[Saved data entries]
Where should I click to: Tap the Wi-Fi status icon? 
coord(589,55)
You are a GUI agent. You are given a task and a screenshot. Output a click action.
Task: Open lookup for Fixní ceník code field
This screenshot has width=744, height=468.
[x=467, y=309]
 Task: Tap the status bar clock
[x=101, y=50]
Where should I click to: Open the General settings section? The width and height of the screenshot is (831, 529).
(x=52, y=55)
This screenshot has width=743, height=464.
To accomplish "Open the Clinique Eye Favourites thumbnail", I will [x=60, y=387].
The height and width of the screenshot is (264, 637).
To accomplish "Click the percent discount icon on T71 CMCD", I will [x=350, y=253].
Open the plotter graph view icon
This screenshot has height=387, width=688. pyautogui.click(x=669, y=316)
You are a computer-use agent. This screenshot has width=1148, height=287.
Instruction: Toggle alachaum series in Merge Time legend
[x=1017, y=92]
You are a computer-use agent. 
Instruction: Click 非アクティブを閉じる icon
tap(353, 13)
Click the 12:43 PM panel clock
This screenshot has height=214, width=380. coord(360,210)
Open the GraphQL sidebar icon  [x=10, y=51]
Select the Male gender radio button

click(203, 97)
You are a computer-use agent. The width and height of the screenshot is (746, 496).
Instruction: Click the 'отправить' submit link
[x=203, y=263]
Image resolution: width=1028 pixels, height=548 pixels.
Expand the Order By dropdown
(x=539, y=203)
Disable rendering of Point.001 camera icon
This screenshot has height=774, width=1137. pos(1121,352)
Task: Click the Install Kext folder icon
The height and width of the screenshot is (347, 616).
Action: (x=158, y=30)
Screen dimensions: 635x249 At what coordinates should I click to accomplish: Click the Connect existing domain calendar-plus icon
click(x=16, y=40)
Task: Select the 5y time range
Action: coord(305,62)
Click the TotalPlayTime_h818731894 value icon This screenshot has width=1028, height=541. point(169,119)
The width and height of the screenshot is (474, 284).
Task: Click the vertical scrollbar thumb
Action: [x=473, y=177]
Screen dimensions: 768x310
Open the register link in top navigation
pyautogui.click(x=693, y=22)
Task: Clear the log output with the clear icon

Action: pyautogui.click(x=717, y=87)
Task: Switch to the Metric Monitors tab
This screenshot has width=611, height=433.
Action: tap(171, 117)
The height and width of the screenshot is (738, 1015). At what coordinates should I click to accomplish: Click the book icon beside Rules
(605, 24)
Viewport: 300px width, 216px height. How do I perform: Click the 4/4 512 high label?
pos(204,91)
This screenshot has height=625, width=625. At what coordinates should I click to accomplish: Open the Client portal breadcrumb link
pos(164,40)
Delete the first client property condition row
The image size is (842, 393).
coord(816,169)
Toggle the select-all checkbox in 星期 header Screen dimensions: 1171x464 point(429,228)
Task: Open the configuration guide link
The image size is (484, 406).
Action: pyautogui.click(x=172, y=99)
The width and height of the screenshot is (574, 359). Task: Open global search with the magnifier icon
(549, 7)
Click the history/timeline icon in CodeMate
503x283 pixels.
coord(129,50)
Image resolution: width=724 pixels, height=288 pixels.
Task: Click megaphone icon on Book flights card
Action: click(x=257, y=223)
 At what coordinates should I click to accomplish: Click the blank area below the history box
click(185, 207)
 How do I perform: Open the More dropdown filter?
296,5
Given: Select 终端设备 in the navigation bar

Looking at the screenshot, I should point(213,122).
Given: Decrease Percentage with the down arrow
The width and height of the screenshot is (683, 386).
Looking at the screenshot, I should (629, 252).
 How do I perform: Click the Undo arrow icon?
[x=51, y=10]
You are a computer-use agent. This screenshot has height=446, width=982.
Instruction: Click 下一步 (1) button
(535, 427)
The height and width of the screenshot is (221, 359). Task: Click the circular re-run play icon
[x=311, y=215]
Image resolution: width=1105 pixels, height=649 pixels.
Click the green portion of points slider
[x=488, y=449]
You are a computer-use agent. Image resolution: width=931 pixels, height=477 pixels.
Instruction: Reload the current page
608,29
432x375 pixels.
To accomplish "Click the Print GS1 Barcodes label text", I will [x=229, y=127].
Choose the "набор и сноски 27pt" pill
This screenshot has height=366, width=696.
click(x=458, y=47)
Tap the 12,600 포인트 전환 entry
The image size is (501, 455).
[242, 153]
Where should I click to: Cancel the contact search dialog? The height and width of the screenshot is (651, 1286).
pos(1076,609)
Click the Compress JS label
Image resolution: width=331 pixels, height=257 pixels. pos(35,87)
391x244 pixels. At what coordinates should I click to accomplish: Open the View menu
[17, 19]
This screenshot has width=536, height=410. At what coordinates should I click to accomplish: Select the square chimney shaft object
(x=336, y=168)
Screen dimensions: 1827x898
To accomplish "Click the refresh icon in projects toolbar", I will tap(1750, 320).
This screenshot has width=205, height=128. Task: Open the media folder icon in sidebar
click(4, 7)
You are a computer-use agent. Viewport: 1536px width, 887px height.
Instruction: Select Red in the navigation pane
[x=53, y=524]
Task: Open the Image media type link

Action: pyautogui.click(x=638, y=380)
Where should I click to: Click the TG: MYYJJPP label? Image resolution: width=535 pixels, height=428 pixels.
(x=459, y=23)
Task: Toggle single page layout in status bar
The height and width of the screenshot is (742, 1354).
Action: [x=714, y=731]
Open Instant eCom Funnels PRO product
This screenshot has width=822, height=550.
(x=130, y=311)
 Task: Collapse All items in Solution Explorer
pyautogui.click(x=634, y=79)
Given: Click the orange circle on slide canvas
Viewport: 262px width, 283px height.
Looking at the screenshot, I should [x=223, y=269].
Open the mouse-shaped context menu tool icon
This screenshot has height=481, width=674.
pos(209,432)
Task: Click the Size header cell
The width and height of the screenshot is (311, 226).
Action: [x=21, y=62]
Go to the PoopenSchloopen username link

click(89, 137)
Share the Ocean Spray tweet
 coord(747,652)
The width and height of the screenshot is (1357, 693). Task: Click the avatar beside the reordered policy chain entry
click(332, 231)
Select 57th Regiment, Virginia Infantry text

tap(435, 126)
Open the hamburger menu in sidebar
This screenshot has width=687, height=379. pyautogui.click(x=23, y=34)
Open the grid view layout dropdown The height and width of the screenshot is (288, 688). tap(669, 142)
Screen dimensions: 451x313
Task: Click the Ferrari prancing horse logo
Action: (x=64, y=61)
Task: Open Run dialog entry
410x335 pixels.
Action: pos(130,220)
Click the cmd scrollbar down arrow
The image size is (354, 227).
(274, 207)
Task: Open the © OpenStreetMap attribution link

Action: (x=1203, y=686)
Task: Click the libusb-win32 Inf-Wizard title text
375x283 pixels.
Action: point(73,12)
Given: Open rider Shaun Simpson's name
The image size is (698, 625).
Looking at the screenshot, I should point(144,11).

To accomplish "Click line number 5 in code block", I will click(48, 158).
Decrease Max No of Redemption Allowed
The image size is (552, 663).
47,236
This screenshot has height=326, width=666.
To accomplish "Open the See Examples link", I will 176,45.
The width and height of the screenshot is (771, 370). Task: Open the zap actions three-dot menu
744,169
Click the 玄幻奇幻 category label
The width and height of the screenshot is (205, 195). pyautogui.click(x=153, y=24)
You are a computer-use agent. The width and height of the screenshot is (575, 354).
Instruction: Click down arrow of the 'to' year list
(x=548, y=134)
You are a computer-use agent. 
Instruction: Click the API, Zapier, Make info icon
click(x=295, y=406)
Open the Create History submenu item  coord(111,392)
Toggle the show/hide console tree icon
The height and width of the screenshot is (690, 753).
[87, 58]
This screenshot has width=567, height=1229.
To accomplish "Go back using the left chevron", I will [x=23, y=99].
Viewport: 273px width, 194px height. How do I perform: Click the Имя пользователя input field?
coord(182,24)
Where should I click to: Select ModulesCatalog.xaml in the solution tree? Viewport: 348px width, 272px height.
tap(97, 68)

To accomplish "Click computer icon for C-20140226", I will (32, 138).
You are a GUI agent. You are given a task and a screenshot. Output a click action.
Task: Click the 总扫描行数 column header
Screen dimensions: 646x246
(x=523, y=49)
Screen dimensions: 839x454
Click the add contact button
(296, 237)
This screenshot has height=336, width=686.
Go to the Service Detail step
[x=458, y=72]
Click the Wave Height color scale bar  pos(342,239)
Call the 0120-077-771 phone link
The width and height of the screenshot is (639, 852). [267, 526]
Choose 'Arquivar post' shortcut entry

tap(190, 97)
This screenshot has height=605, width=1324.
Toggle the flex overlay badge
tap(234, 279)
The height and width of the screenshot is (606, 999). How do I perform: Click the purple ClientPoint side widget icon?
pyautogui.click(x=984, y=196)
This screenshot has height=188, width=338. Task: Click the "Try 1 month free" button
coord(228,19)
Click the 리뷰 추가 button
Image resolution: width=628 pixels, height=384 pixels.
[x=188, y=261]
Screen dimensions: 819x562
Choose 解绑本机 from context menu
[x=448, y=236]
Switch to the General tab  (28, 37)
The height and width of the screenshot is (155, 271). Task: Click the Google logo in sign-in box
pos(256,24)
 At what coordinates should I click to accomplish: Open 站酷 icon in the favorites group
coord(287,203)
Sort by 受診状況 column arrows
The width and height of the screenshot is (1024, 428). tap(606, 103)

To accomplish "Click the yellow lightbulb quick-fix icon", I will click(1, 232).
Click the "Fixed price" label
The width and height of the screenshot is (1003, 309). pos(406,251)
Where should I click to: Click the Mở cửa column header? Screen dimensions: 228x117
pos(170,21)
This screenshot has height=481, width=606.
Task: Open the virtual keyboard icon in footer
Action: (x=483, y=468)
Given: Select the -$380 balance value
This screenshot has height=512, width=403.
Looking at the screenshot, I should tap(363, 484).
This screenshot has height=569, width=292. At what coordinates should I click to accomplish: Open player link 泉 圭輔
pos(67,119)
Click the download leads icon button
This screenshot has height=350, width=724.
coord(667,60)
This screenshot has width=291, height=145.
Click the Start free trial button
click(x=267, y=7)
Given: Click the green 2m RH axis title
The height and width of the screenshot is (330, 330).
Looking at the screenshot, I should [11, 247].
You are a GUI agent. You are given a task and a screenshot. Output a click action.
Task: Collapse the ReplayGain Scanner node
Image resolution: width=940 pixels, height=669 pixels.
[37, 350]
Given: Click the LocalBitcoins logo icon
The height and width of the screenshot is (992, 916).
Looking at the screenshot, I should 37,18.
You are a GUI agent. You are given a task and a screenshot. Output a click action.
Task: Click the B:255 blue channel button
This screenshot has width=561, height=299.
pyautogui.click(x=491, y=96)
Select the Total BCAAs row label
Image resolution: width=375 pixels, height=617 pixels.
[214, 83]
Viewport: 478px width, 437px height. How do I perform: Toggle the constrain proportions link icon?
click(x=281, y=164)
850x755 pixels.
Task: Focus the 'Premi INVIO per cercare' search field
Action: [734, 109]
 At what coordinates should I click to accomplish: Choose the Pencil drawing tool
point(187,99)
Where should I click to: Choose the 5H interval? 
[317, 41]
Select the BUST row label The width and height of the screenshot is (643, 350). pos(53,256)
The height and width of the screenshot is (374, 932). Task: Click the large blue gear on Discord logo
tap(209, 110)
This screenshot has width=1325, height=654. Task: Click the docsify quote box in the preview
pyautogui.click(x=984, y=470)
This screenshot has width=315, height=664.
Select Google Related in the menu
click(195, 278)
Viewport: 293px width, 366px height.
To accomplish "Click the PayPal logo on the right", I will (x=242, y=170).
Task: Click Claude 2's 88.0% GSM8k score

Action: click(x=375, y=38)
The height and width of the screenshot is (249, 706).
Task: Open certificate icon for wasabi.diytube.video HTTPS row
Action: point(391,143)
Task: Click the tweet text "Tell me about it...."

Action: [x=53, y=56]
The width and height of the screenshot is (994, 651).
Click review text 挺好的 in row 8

__Directions__
Up to and including the line with "has width=1148, height=287.", print every line of the records from the start.

__Task result__
Where should I click to: Tap the Wi-Fi status icon? 
coord(589,55)
You are a GUI agent. You are given a task and a screenshot. Output a click action.
Task: Open lookup for Fixní ceník code field
This screenshot has width=744, height=468.
[x=467, y=309]
 Task: Tap the status bar clock
[x=101, y=50]
Where should I click to: Open the General settings section? The width and height of the screenshot is (831, 529).
(x=52, y=55)
This screenshot has width=743, height=464.
To accomplish "Open the Clinique Eye Favourites thumbnail", I will [x=60, y=387].
The height and width of the screenshot is (264, 637).
To accomplish "Click the percent discount icon on T71 CMCD", I will [x=350, y=253].
Open the plotter graph view icon
This screenshot has height=387, width=688. pyautogui.click(x=669, y=316)
You are a computer-use agent. This screenshot has width=1148, height=287.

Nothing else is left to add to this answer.